Exercise aim - Can you turn everything in the material below, from the line containing "This screenshot has width=832, height=504." down to the line containing "Action: coord(333,123)", both included, into a numbered list with blank lines left out?
-- start --
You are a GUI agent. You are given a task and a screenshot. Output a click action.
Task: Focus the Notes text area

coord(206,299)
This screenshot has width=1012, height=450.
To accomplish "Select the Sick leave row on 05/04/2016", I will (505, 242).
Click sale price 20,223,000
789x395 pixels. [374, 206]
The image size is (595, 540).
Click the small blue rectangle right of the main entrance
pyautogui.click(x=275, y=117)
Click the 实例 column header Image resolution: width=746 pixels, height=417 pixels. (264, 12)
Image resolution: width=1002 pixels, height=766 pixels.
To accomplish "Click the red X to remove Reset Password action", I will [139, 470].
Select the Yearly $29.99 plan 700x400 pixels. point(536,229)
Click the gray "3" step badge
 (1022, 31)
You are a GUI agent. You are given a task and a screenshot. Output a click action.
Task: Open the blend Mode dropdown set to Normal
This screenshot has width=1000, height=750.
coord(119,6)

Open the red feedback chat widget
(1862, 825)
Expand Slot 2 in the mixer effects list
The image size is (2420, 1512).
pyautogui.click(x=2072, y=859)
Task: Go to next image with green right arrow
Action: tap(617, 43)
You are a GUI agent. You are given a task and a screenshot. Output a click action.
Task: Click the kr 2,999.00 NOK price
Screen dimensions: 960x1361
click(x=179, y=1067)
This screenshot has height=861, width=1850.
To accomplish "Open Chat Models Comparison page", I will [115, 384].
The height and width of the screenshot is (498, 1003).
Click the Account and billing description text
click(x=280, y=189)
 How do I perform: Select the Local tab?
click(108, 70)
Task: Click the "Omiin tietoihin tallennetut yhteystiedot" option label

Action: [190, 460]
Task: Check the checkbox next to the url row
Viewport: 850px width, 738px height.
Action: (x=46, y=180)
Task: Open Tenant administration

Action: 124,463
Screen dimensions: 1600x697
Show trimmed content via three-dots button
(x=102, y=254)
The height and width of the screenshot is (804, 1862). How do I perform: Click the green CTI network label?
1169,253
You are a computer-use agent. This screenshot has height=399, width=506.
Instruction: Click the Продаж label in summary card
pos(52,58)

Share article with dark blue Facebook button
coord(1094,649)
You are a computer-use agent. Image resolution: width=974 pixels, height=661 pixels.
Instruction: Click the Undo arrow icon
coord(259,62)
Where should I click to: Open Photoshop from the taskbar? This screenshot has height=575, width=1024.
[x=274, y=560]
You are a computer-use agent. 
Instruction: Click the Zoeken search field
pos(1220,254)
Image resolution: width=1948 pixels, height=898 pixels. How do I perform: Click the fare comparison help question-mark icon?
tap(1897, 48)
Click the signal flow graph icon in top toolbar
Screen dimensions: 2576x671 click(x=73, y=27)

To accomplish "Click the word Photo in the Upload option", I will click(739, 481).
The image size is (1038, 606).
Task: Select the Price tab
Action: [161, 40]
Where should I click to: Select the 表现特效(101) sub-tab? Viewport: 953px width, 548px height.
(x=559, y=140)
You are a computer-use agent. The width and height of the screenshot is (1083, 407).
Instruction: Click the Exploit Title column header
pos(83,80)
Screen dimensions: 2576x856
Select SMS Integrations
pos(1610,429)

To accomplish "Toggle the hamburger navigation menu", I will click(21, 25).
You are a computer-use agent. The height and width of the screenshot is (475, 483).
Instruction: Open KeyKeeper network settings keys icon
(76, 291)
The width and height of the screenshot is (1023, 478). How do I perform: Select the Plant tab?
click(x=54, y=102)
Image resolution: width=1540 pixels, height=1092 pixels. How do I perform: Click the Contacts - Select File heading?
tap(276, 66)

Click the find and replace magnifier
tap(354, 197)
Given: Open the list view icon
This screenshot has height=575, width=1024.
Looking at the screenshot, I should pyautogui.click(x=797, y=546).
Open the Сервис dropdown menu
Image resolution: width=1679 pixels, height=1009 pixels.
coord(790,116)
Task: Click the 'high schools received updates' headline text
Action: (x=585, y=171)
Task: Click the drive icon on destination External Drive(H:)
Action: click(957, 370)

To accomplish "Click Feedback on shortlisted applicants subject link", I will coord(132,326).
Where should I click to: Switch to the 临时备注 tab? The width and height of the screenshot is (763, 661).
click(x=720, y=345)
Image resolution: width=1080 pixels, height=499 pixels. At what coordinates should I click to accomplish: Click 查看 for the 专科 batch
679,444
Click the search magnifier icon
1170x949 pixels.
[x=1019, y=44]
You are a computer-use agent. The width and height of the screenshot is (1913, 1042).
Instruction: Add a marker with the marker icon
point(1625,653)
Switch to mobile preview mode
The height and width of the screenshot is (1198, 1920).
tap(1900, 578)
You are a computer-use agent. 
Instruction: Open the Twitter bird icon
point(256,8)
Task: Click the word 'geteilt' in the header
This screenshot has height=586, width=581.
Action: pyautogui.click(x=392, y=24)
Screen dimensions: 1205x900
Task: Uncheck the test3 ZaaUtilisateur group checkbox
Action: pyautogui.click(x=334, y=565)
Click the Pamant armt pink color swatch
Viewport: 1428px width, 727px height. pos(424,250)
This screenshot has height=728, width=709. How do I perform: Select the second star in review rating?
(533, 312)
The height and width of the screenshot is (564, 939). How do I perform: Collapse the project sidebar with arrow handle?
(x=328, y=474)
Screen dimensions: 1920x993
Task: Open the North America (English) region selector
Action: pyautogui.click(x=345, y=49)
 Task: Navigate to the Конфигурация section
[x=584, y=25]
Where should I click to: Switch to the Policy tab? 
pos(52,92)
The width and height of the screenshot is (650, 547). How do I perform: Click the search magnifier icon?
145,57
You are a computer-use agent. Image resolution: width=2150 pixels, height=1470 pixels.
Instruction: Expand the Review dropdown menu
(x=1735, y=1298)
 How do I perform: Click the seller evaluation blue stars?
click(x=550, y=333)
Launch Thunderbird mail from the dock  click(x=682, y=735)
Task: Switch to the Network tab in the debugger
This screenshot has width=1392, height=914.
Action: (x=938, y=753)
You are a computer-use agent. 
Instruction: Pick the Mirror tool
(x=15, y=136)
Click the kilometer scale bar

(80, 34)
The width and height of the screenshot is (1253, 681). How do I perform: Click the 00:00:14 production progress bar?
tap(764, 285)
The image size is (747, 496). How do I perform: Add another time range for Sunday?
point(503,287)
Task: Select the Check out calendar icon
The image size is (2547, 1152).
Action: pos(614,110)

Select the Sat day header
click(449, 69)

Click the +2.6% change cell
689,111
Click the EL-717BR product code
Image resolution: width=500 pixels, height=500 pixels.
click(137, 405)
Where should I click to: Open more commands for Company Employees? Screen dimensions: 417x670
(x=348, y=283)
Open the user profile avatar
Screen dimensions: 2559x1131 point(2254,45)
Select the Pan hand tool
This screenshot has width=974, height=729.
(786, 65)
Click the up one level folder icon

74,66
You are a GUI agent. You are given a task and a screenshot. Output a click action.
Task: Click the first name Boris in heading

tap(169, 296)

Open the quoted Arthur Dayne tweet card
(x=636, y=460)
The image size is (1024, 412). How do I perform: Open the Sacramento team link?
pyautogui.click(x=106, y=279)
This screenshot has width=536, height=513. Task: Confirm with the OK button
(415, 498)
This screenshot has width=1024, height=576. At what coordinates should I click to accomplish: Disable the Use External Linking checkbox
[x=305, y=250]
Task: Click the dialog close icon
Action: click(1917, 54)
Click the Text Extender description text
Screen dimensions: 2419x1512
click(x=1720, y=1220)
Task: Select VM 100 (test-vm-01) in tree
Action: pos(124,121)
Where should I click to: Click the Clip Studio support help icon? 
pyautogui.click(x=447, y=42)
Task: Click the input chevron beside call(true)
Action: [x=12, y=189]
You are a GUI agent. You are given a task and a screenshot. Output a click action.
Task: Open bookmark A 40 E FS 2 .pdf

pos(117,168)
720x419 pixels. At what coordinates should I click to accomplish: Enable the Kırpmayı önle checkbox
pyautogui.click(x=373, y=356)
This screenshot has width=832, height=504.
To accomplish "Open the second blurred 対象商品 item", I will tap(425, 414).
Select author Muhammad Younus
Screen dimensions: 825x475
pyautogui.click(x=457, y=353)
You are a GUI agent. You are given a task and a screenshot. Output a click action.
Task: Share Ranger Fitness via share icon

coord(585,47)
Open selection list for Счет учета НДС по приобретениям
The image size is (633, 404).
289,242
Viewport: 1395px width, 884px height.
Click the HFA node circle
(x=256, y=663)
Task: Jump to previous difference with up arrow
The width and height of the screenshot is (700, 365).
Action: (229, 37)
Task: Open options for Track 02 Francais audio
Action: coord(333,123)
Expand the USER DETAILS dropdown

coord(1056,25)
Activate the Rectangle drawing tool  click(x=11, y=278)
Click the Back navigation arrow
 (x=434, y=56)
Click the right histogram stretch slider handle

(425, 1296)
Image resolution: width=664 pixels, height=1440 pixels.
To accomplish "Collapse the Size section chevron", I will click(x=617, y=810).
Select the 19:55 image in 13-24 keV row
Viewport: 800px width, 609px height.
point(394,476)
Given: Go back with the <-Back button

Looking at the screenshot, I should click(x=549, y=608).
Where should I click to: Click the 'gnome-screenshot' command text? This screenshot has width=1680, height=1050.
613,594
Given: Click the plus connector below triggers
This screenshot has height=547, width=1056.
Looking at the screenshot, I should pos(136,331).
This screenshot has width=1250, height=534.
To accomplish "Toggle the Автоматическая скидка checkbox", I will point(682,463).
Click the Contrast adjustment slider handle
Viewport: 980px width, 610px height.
-- end --
Right answer -
1. This screenshot has width=832, height=504.
2. To accomplish "Open the second blurred 対象商品 item", I will tap(425, 414).
3. Select author Muhammad Younus
4. Screen dimensions: 825x475
5. pyautogui.click(x=457, y=353)
6. You are a GUI agent. You are given a task and a screenshot. Output a click action.
7. Task: Share Ranger Fitness via share icon
8. coord(585,47)
9. Open selection list for Счет учета НДС по приобретениям
10. The image size is (633, 404).
11. 289,242
12. Viewport: 1395px width, 884px height.
13. Click the HFA node circle
14. (x=256, y=663)
15. Task: Jump to previous difference with up arrow
16. The width and height of the screenshot is (700, 365).
17. Action: (229, 37)
18. Task: Open options for Track 02 Francais audio
19. Action: coord(333,123)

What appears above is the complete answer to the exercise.